In 1904, the official GAA rules set the minimum weight for the sliotar at seven ounces (200 grams) – about double the prescribed weight of today’s ball. At that time most games were characterised by the scoring of relatively few points. By the 1930s sliotars had been reduced to approximately the size we know today and higher scoring became common. The present regulations regarding the size, mass and composition are as follows:-
• The diameter is between 69 mm and 72 mm
• The mass is between 110 g and 120 g
• The rib height is between 2 mm and 2.8 mm, and width between 3.6 mm and 5.4 mm
• The leather cover can be between 1.8 mm and 2.7 mm and is laminated with a coating of no more than 0.15 mm
The McAuliffe Ball
During in the early decades of the twentieth century, the difficulty of developing a uniform and durable hurling ball that would retain its shape through sixty minutes of intense competition, especially in wet conditions, remained. The man who did most to solve this problem was Johnny McAuliffe, a native of Tullybrackey, Bruff, County Limerick. He was a hurler of note in his youth and was also known for his expertise as the ball mender for local hurling teams.

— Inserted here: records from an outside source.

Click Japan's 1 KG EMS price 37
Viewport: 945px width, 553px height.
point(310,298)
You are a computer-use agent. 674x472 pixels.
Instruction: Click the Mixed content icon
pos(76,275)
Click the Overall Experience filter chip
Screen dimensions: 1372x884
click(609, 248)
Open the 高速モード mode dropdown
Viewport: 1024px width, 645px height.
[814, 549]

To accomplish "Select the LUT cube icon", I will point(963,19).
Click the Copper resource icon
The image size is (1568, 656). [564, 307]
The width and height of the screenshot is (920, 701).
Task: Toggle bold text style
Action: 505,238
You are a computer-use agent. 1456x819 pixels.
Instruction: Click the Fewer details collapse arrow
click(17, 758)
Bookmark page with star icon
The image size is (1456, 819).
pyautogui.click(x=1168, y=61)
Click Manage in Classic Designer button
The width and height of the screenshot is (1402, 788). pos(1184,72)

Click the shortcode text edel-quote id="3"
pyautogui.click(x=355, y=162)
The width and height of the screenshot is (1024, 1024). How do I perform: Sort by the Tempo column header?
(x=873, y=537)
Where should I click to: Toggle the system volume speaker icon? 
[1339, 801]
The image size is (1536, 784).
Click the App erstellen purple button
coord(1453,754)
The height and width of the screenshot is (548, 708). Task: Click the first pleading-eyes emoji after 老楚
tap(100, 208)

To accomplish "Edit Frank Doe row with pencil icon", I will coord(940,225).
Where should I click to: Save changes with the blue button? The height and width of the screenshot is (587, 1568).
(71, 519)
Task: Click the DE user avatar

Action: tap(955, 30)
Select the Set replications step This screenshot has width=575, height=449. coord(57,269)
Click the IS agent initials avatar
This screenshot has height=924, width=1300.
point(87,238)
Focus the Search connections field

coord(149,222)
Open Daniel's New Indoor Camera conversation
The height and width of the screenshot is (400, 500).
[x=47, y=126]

In 1919, Johnny moved to Limerick city and found a job in a bakery. He joined the then famous Young Ireland Club. Johnny retired from hurling in 1925, but he held an important role of mending the sliotars. This expertise developed into Johnny going into the business of manufacturing sliotars. The biggest advantage of the new McAuliffe sliotar was its water-resistant quality – unlike all previous hurling balls it did not become heavy in wet conditions. Soon he was making a variety of hurling balls suitable for clubs, schools and colleges, along with the standard sliotar for the Munster Hurling Championship. From his premises in Thomas Street, Limerick, sliotars were soon pouring out in large quantities.
Following the erection of the Cusack Stand in Croke Park in 1937, spectators complained about their inability to pick out the flight of a brown hurling ball against the background of a crowded stand. Inevitably, McAuliffe was the man requested to find a solution. In response, he produced the first white sliotar, which solved the problem of visibility within a crowded stadium. However, one difficulty remained – that of making a ball that would retain its whiteness when it came in contact with wet grass. Here, a Limerick tannery came to the rescue, producing the first hurling ball with a hard wearing, distinctive white finish, which was not only waterproof but also maintained its shape and colour. The new product was an immediate success and remains the model for the stitched, two-piece, white pigskin sliotar, with a core of cork, with which we are familiar today.
The construction materials also meant that the ball was only about half as heavy as Treston’s version. Most of the leather casings used in sliotar production today are imported from Spain
The O’Neill Ball
The O’Neill sports company was founded in 1918 by Charles O’Neill, based in Dublin’s Capel Street, specialised in the manufacture of footballs and hurling balls. It has progressed to being a leader in the field of hurling ball (sliotar) manufacture.
Lár na Páirce
Lár na Páirce museum in Thurles has an extensive collection of hurling balls from all the decades since the foundation of the GAA in 1884. It also has a replica of the ball used in the first All-Ireland championship in 1887. Also in Thurles, the traditional name for a hurling ball was not a sliotar, but a ‘tan’ ball. The association of the word ‘tan’ with tannery possibly explains its origin.
Acknowledgment: The assistance of Clodagh Doyle from The Museum of Country Life was invaluable in compiling this research.